Area (approx. 5,200 sq. km)
- Bioregion:: Hunter Region
- Location:: Upper Hunter Valley, New South Wales
- Coordinates:: 32°35′S 150°50′E﻿ / ﻿32.583°S 150.833°E
- Mountains:: Liverpool Range;; Barrington Tops;
- Rivers: Upper Hunter River;; Allyn River;; Williams River;
- Other geological:: Yengo National Park

Notable individuals
- Jackey Jackey

= Wonnarua =

Aboriginal Australian people of New South Wales

The Wonnarua people, otherwise written Wanarruwa, are a group of Aboriginal Australian people united by strong ties of kinship, and who survived in family groups or clans scattered along the inland area of what is now known as the Upper Hunter Valley, New South Wales, Australia. Their creation spirit is Baiami, also known as Koin, the creator of all things and the Keeper of the Valley.

==Language==
The origin of the Wonnarua language is unclear; however, linguists group closely related dialects together under the description "language of the Hunter River/Lake Macquarie" (HRLM). That term denotes the geographical location of the closely related dialects rather than the name of the language group. The area extends from north of the Hawkesbury–MacDonald River (HMR) language and south of the Lower North Coast language (LNC). Exact geographical locations of the language groups are, at this stage, speculative.

==Country==
Their traditional territory, estimated to comprise an area extending over 2000 mi2, spreads from the Upper Hunter River above Maitland, west to the Great Dividing Range, towards Wollombi. The Wonnarua were bounded to the north by the Geawegal people, to the north–east by the Worimi peoples, to the south east by the Awabakal people, to the south by the Darkinung and to the west by the Wiradjuri people. The Wonnarua also had trade and ceremonial links with the Kamilaroi people.

==People==
The Wonnarua, at the beginning of contact with Europeans, are estimated to have numbered around 500.

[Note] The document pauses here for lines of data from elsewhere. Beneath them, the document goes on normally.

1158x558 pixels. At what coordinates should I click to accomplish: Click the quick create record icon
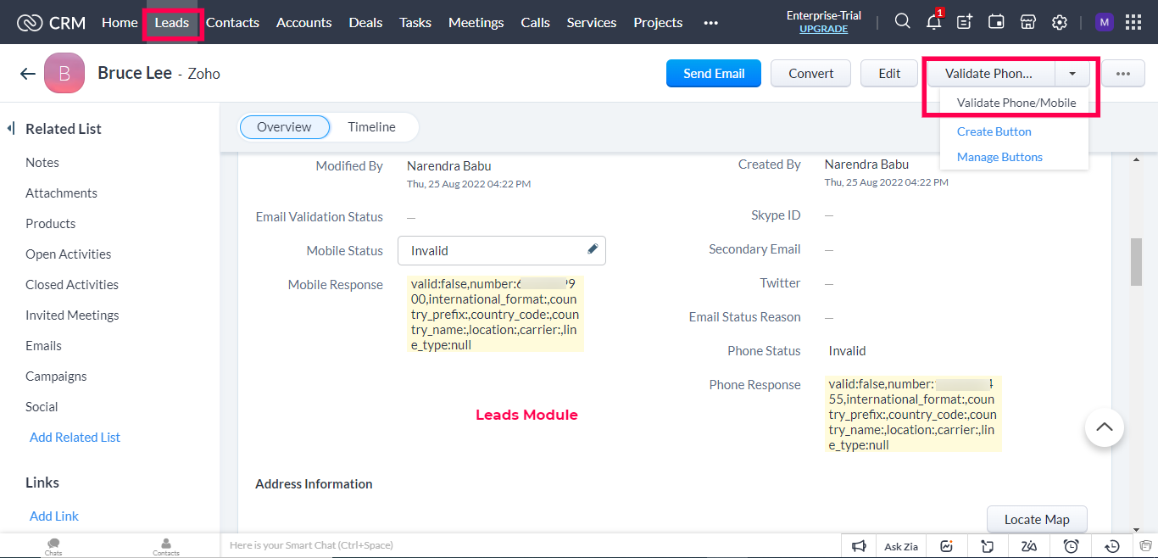(965, 22)
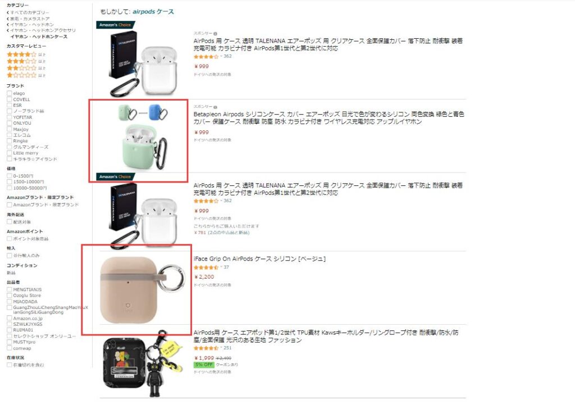Check the elago brand filter
The width and height of the screenshot is (575, 409).
9,93
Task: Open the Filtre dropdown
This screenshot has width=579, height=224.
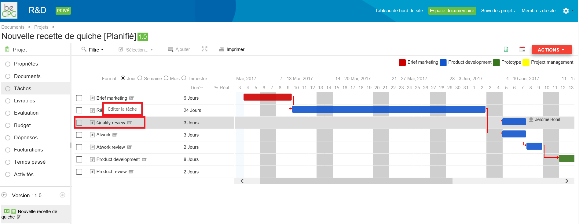Action: click(x=93, y=50)
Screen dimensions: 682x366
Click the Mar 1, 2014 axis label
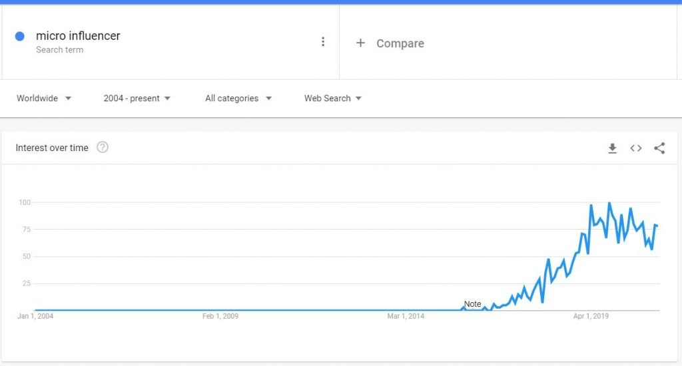tap(406, 316)
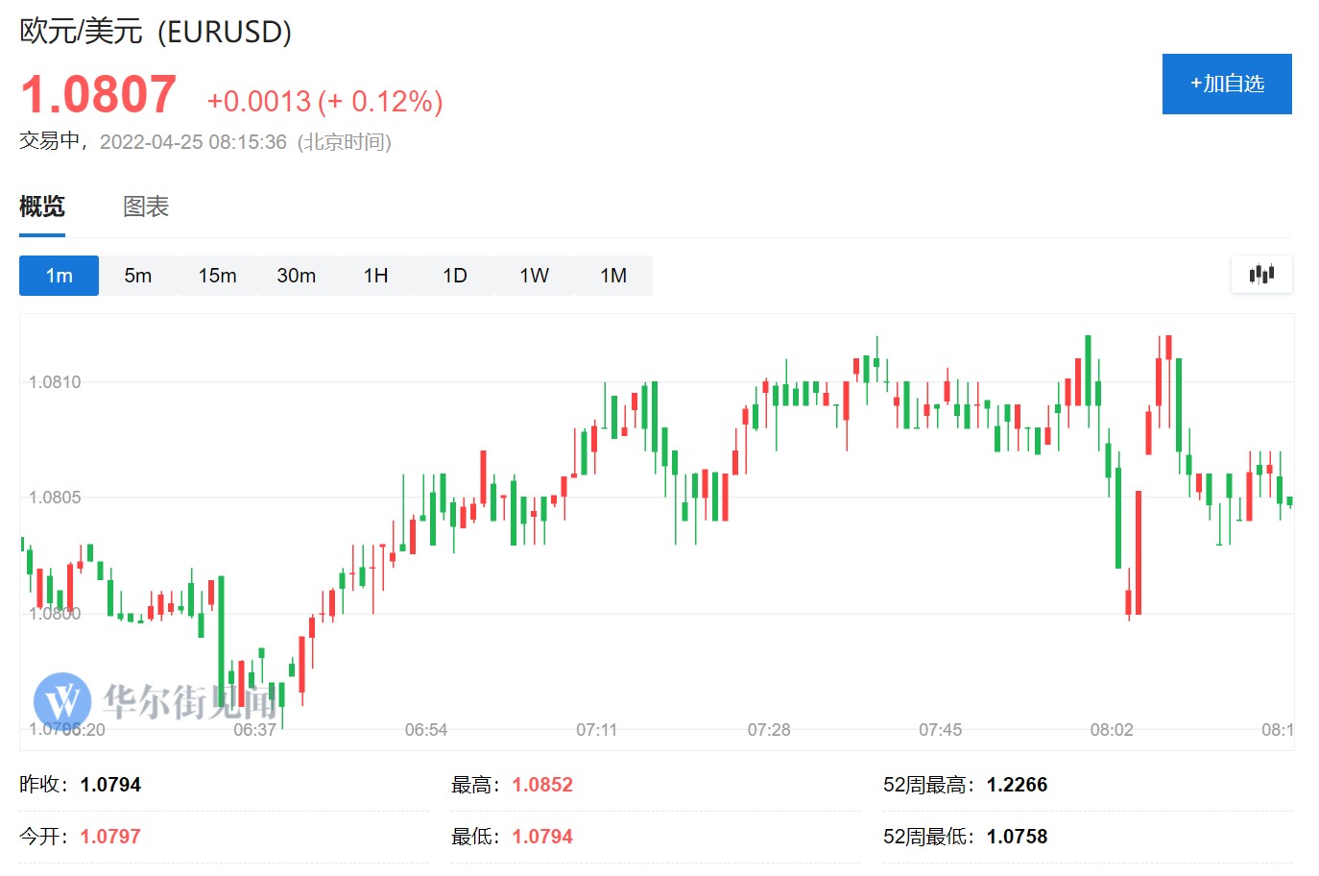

The Gringai were a clan of the Worimi, whose traditional lands are in the Dungog area.

==Native title==
On behalf of the Plains Clans of the Wonnarua People, Scott Franks and Anor put in a native title claim on 19 August 2013. The document claimed rights over an area of roughly 9500 km2, embracing the catchment zone within the Great Dividing Range, the Liverpool Range, and the major rivers coming out of the Barringtons, under Yango. The claim included Singleton, Muswellbrook, Dungog, Maitland, and the shire council lands of the Upper Hunter. The claim was registered in January 2015 and referred to the Federal Court to deliberate over the claim and to make a determination. However, it was ultimately discontinued and removed from the register of native title claims on 2 March 2020. The discontinuance appears to have been the result of disputes with other Aboriginal people who claimed native title in the area but in a different way and these disputes led to an independent anthropologist, Dr Lee Sackett, being appointed by the Court to prepare a report to resolve the different views of native title in the area. Dr Sackett's conclusions were to the effect that key details of the claim's structure were not supported by the evidence.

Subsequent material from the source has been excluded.